_SOURCE DOCUMENT_
● ● ● ●
June was born in Banff, AB to Tom and Anne Tidball.  Though she grew up in Alberta, June’s family had strong ties to Vancouver and the west coast.  Her father was a well-known lifeguard at English Bay, where he met her mother who worked as a ticket taker.  The pair married, moved to Alberta, and then returned to British Columbia in 1941.

June attended the University of British Columbia and after graduating went on to teacher training.  Her first teaching job was at Burnaby North High School in 1953, the same school at which Florence Petersen (then Strachan) taught.  The two did not meet during that first year, as Florence was on exchange in England.  June said that the next year, however, “We made an instant friendship.”

(Left to right) Florence Petersen, Jacquie Pope, June Tidball, Fido, Betty Gray and Eunice “Kelly” Forster at their Witsend cottage in 1955.
● ● ● ●
_WORK TO COMPLETE_
A. In the profile of June Tidball, list every name given in the photo caption, in the order it appears.
B. Pick up the profile of June Tidball after its last line and write a continuation.
The records that follow this profile of June Tidball have no connection to it.

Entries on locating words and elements
● ● ● ●
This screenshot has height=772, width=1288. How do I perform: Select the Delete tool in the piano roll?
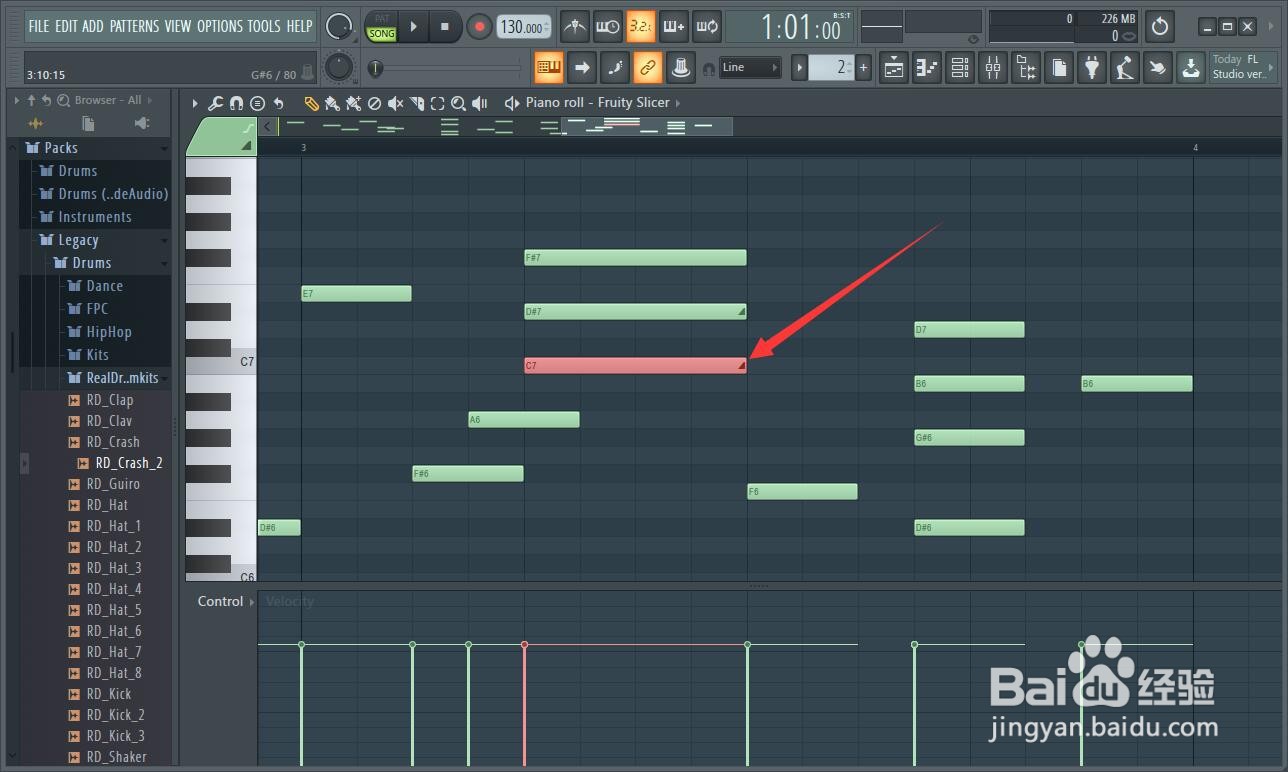pyautogui.click(x=374, y=102)
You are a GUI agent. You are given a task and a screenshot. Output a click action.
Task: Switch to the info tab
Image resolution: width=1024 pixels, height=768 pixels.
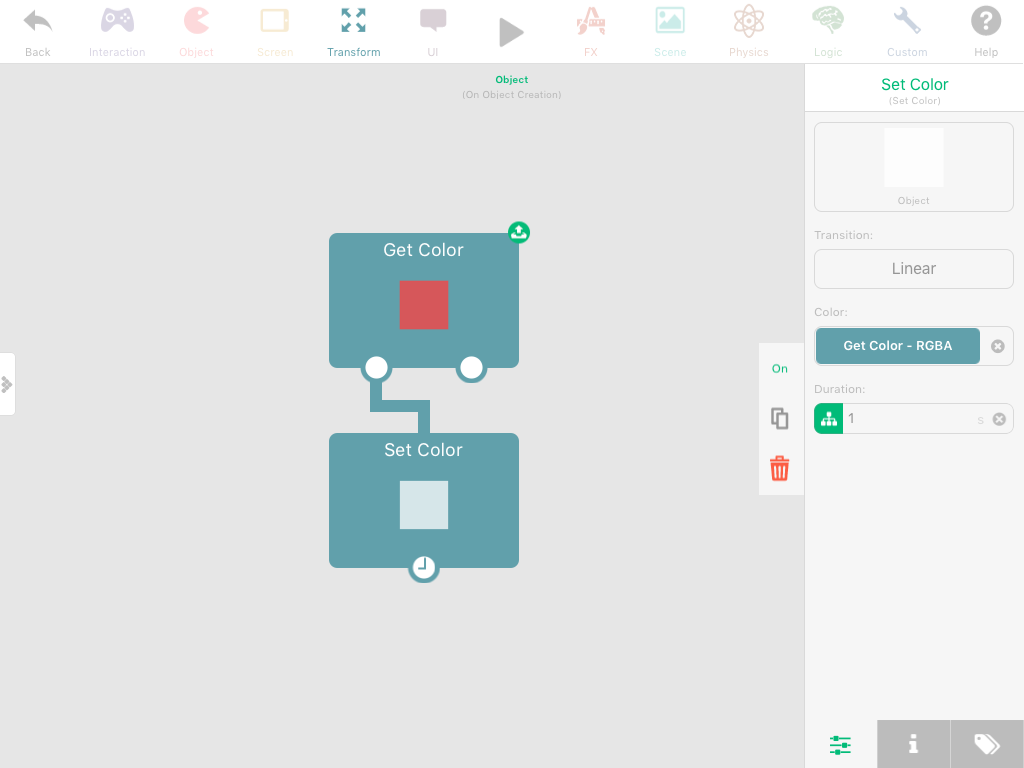[913, 744]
● ● ● ●
_EXERCISE RESULTS_
A. Florence Petersen, Jacquie Pope, June Tidball, Fido, Betty Gray, Eunice "Kelly" Forster

B.
June, Florence, and three friends began to get together, going on weekend trips and outings.  June’s friend Betty Atkinson taught in Armstrong, BC, and Florence knew Jacquie Pope and Kelly Forster from teaching in Burnaby.  Betty had worked summers at Rainbow Lodge while attending university and Jacquie and Kelly had both stayed there.  When Betty heard of a cabin for sale on Alta Lake in 1955 the group decided to go in on it together.

June had many stories to share about their time at Alta Lake.  She described the long, often rainy, journeys which began with the Union Steamship from Vancouver to Squamish, followed by a train journey.  According to June, the couple of hours spent waiting for the train in Squamish was when everyone would run to the hotel to buy a case of beer.  She described how, when the train was ready to go, “He’d give two toots on the train and eveybody’d come running with their beer.”  With no store at Alta Lake apart from a general store at Rainbow Lodge, Squamish was the last stop for most supplies.

The Rainbow Lodge Post Office & Store was the only shop in the area and didn’t have too much variety.  Philip Collection.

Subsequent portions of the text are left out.